Task instructions
Return each line of the listing that follows in which the string "agent" can be found.

Material shown
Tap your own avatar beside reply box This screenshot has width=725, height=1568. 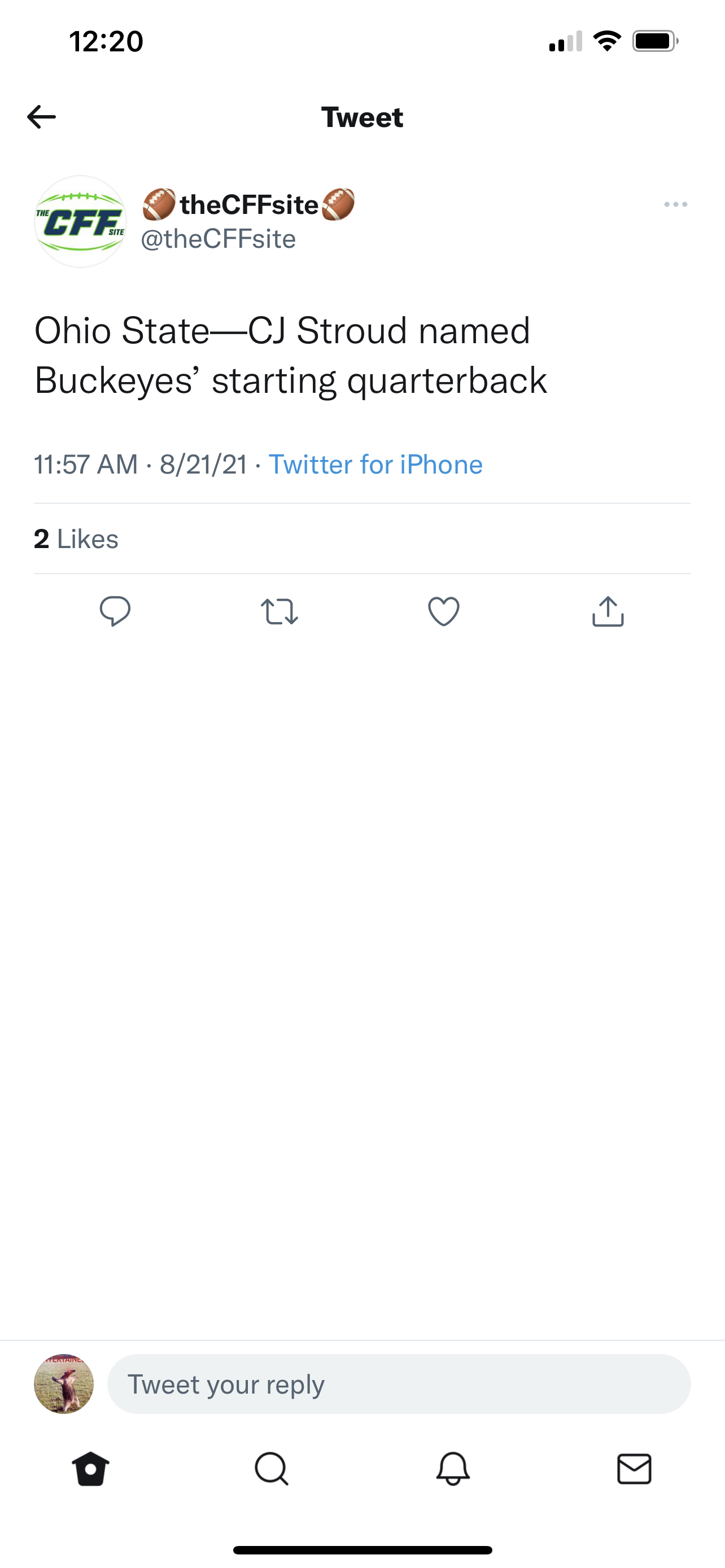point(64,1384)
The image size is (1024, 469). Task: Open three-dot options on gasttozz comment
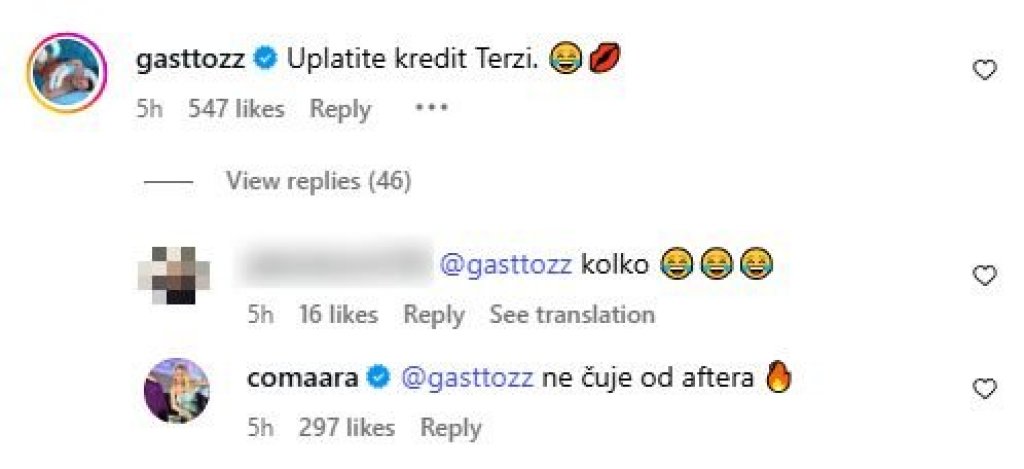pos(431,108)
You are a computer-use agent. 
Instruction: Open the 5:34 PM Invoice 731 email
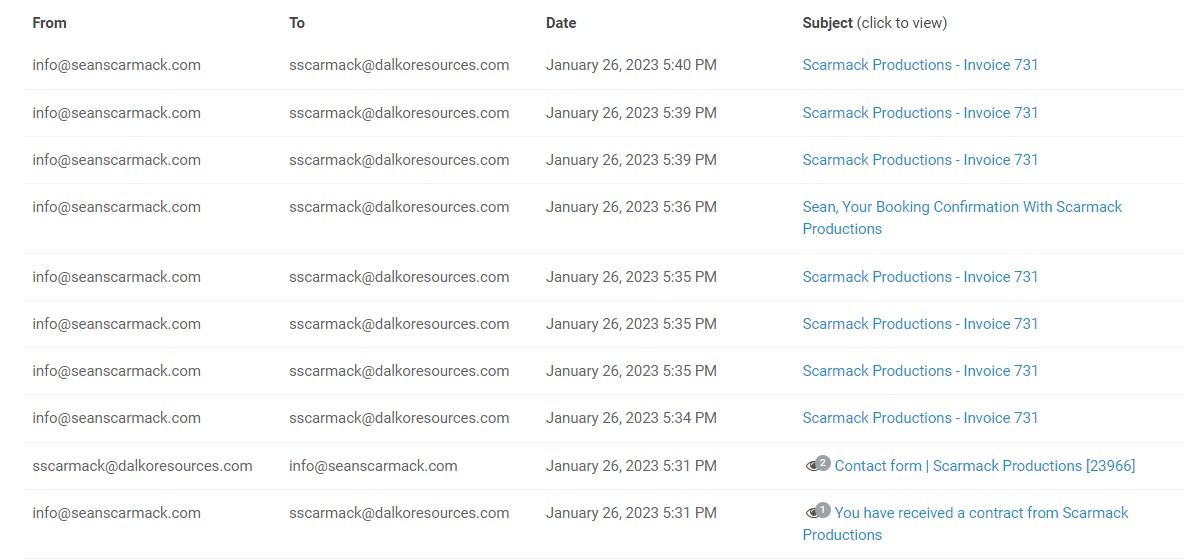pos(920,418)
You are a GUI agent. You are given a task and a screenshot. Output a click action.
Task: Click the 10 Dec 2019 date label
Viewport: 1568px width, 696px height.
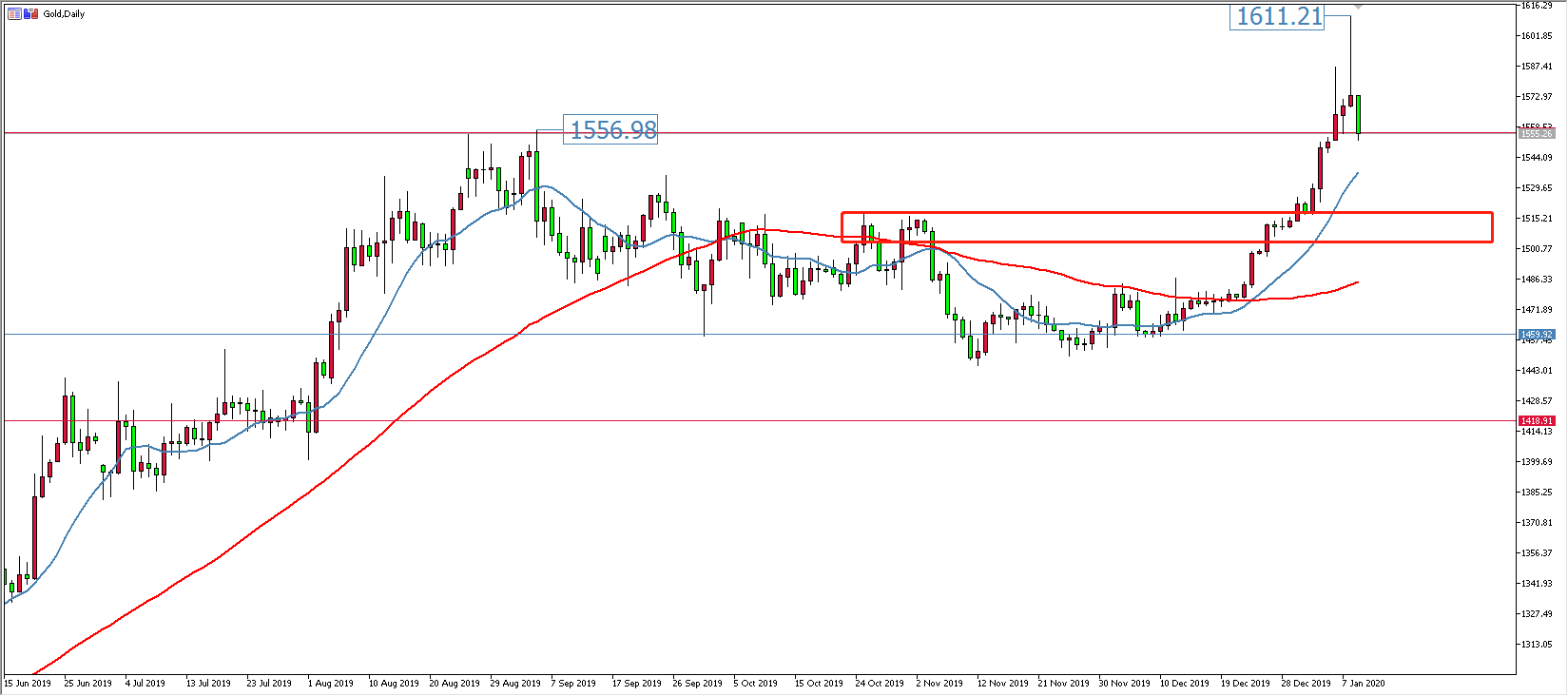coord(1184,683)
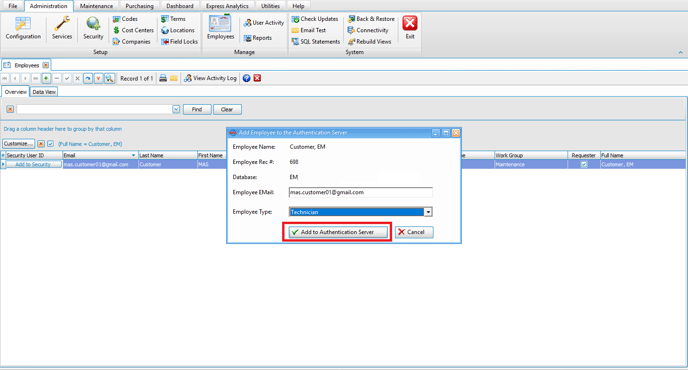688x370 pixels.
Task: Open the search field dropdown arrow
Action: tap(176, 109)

Task answer
You are a computer-use agent. 
You are a GUI agent. You are given a task and a screenshot. Output a click action.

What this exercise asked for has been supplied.